Smoothing and edge preservation characteristics

Hello, I am a new in INSAR. I think my question is so simple but I can not find the answer anywhere. I am comparing the speckle filters. After make the speckle filtering, I need to extract the value like in the table to find to most suitable filter for one area.
Image 1
Can you please show me how can I get these values.
Thank you!

Please explain what NM, STM and EI stand for or at least provide the source of this table.
Also, no Lee filtering is done for InSAR processing, maybe you can elaborate a bit more so we can understand your problem.

Hi ABraun, I found the table in the article below ( part 3):
http://marte.sid.inpe.br/col/dpi.inpe.br/sbsr@80/2008/11.18.12.44/doc/7299-7305.pdf
NM - Normalized mean
STM - Standard deviation to mean
EI - Edge Index.
I want to enhance the Sentinel 1 images, so I make the speckle filter for images. I want to make comparisons to have a basis for assessing which filter is most suitable for my research area.
Or if you have the other method to choose filter, please suggest me.
Thank you!

Thank you.
To assess and compare the outcomes of different filters you can create a polygon over a homogenous area and then use the statistics tool to calculate the mean and standard deviation (also coefficient of variation) of this area before and after the different filters. This lets you decide objectively which of them creates the most homogenous result.

1 Like

Dear ABraun,
Thank you so much for your helping! I found analysis tool in the SNAP.
But in the result of analysis tool, there is not EI ( Edge Index) value.
Do you know where can I obtain it?

By the way, I have more questions:

  1. I found this table in your reply in Single or Multi-temporal speckle filter?


    Values in the table are r^2.
    Please let me know, what is r^2? And how did you get it?

  2. I use 44 images Sentinel1, SLC. After speckle filtering with steps for each image:

  • TOPS Split
  • Apply Orbit file
  • Thermal Noise Removal
  • Calibration to Beta0*
  • TOPSAR Deburst
  • (Speckle filtering)
  • Range Doppler Terrain Correction
    Can I do next steps: Back-geocoding–>interferogram formation → Tophographic phase removal ( DINSAR) ?
    then work as normal with PSINSAR ? Because I caculate land subsidence of study area.
    Thank you so much !

You can compute different edge detectors by right clicking on a band > filter. I don’t know where the edge index in your study is from so it might be different.
The R2 in my example is the coefficient of determination. It explains the similarity of two raster bands. Looking back, I don’t think it was a good cchoice vcomputing it for the entire raster because this barely highlights their actual differences. Maybe it makes more sense for small selected subsets.
I computed it in ArcMap, SNAP doesn’t feature this. You might be lucky with QGIS though.

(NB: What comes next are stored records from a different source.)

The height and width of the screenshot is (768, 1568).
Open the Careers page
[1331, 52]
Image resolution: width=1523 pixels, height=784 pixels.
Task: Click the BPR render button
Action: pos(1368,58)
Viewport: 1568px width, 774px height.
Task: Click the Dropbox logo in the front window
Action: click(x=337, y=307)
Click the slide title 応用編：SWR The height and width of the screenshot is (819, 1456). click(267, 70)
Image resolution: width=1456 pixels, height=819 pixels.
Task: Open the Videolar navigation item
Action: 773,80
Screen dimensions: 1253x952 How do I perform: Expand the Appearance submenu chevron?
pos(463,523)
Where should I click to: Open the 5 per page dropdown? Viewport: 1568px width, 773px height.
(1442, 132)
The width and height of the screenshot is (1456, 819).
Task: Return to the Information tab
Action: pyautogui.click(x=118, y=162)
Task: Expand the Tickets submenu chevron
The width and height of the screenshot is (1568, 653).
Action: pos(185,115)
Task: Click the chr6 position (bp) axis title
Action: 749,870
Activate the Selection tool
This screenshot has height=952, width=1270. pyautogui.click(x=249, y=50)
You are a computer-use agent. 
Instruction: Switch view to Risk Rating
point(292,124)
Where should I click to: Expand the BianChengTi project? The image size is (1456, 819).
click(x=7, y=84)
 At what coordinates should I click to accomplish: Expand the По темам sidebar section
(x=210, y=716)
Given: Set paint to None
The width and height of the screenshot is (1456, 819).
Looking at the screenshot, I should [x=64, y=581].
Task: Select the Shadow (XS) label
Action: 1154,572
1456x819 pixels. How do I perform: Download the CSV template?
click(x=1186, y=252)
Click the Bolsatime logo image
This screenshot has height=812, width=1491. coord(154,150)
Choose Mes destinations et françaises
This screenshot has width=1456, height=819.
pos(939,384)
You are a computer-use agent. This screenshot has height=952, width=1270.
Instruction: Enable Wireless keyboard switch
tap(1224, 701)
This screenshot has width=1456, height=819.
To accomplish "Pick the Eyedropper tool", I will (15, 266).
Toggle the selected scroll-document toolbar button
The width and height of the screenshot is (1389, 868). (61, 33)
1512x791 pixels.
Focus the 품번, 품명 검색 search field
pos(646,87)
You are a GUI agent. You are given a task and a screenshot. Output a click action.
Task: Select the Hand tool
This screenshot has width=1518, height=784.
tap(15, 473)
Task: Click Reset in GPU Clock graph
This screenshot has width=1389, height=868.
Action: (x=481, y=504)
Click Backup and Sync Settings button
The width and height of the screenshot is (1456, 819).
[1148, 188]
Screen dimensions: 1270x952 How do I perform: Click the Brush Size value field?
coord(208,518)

Once you calibrate to Beta0 all phase information is lost, but you need it for InSAR.
Preprocessing for PSI is different from the standard DInSAR workflow. Please have a look at the materials collected in this topic: StaMPS - Detailed instructions - #2 by ABraun

1 Like

Hi!
Thank you!
I tried to work with PSI and had results.
Then now I think that if I enhance the quality of S1 images by the speckle filters, the land subsidence results from PSI will be more precise.
Is my thinking correct?

Not really. Speckle filtering is applied to intensity while InSAR makes use of the phase.
There is Goldstein phase filtering to address this.
But PSI haz its own technique to deal with areas of bad phase quality, so I’m not sure if this really helps.

Thank you for helping me clearly so much!